For me in my own food culture of partially English origins, casserole recipes are for main meals made from ingredients arranged in a deep dish and then baked in the oven without stirring.
When I set out to write on casserole dishes as a concept I soon found that it is hard to define what a casserole really is. The word comes originally from the diminutive of the French Provencal, casse, a pan. It has come to have several meanings. It can apply to the receptacle, or the vertical sided dish in which food is baked in the oven which can be carried straight to table for serving. It can apply to the type of food normally cooked in this way, and it can apply to the action, the type of cooking, in which it means ‘to cook slowly in a casserole dish’. There are further complications. To one group of European influenced cultures it means oven baked, for extra tastiness, and to others it is a one dish meal, and can be quite liquid. I think they divide may be along the language lines of Western Europe, the Germanic/Romance divide. Thus English folk and Germans are more on the same page than they are with the French on what a casserole is. Except in Germany its called an Auflauf. There is overlap of course between the ‘one-dish’ and the ‘oven-baked’ casserole recipes, adding to the haziness of the subject.
My research uncovered that there are many other ‘senses’ of casserole in different areas of the world, and many many different words given to these types of dishes. On the one extreme is the English dish defined by the oven baking process, and probably containing leftovers laid down in layers, topped with a lot of starch and cheese, and placed in the oven and not stirred till it is done,
and on the other European extreme is a combination of quite liquid ingredients slow cooked in one pot (German Eintopf) and stirred frequently. They have in common the special richness of flavor brought from slow cooking, and that there is a deep fluid holding cooking pot involved, rather than a spike, as in a spit roast, or sputtering oil and wide open top as in a wok or pancake griddle, and they are not breads, pastries or yeast or flour based although these are also oven baked. To confuse the issue casserole recipes can call for crisp starchy toppings, like mash potato with cheese sprinkled on it, but I think if they have a dough topping they are considered a pie ! What do you think as your read this, form the point of view of your language use ?
Since one cannot define the dish, or limit it. I’ve decided to open up the concept, forget about language and look at the material aspects of food. We will investigate casserole recipes from around the world, meaning recipes for one pot meals, slow cooked, and we'll be searching out the unique regional flavors represented in each of the recipes. You will find that in every region there is a special culture around this type of simple meal, sometimes typifying the national cuisine. There may be a special name for the pot itself, or the ingredients therein, a different kind of heat supply may define the tradition, and make it what it is, such as using an open fire. Like language, there is general, abstract similarity between different places, but ultimately mind boggling global diversity in the details of application.

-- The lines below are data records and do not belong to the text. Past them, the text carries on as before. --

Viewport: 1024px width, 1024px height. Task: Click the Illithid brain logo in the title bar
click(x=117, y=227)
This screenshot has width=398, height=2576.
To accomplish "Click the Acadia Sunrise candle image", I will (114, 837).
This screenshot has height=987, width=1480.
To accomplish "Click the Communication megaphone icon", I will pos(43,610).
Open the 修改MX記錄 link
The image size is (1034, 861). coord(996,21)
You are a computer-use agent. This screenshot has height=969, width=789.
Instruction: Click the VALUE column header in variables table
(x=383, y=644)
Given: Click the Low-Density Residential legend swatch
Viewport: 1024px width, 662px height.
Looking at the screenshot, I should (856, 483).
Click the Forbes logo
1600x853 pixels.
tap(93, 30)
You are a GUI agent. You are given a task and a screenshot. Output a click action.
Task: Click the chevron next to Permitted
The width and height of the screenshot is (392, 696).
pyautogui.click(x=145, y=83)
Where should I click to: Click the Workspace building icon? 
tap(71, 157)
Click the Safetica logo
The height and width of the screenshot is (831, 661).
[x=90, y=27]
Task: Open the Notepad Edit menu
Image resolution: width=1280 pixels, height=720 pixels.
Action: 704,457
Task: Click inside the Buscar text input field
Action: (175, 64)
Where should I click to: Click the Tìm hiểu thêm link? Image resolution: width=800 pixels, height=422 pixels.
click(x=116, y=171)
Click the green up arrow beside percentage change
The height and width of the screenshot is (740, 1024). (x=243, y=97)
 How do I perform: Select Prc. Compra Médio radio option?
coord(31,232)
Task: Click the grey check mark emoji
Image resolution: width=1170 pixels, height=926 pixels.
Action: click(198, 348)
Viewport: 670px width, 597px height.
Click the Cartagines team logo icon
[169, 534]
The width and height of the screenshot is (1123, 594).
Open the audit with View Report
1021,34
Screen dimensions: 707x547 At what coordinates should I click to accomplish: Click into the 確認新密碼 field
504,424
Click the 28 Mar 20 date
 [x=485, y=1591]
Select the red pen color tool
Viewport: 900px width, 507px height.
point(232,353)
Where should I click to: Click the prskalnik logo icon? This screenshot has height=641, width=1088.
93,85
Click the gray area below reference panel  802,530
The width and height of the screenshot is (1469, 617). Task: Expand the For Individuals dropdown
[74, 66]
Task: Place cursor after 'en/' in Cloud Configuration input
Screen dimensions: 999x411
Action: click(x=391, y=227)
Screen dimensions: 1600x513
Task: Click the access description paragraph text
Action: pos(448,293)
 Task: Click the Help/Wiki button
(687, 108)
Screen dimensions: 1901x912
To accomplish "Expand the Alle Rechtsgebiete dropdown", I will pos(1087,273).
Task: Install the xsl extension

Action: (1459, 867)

The only global commonalities here are a sort of practicality. Cooking in one pot is convenient and makes the most of resources, scarce or not, as does slow cooking. Flavor, supply of ingredients, nutritional needs and fuel are all optimal. There is a natural logic to the presence of this genre of food that is hearty, filling, giving the most energy value for one’s money, and getting the most out of the flavor of humble, locally available ingredients. Hence its name in some areas of the world: comfort or soul food. It is also apt that many ingredients of differing quantities would be placed in one pot, dependent on the scarcity of one or the other, but adding up to a full meal. This simple type of recipe often originates with the rural poor, who learn how to make cheap, local ingredients really delicious, and the dishes then become beloved of all people in that society and sometimes become what are called ‘national dishes’. Beyond this there is only diversity, and many kinds of cooking pots, particular to specific regions, which cook the food in special ways, and there are many kinds of heat sources, or stoves, and many many more kinds of ingredients and flavors.
It would be really interesting to explore just the very ancient recipes in this very unspecific category, but that is up to my co-author and recipe creator, Stephan. Casserole recipes are not the whole of cooking, but they cover a huge part of it, and the creative possibilities are extensive and wonderful.
So we will start right here with ourselves, at the tip of Africa, and our local one pot meal traditions. We’ll journey anticlockwise
around the map of the world looking at pots of all different kinds used for preparing ‘one pot’ meals, the means of heating these pots to slow cook the food, and the kind of ingredients that make up these regionally diverse meals. I cannot tell the future, but intend to wind up at the end of the journey at the very southernmost tip of the Americas, at the most southerly inhabited town on earth. Going to the ends of the earth on our search, I hope that by the completion of our first circuit of the world, some cravings, both for travel and for delicious food, will be satisfied, that we'll all be filled and fulfilled and rich with new experience.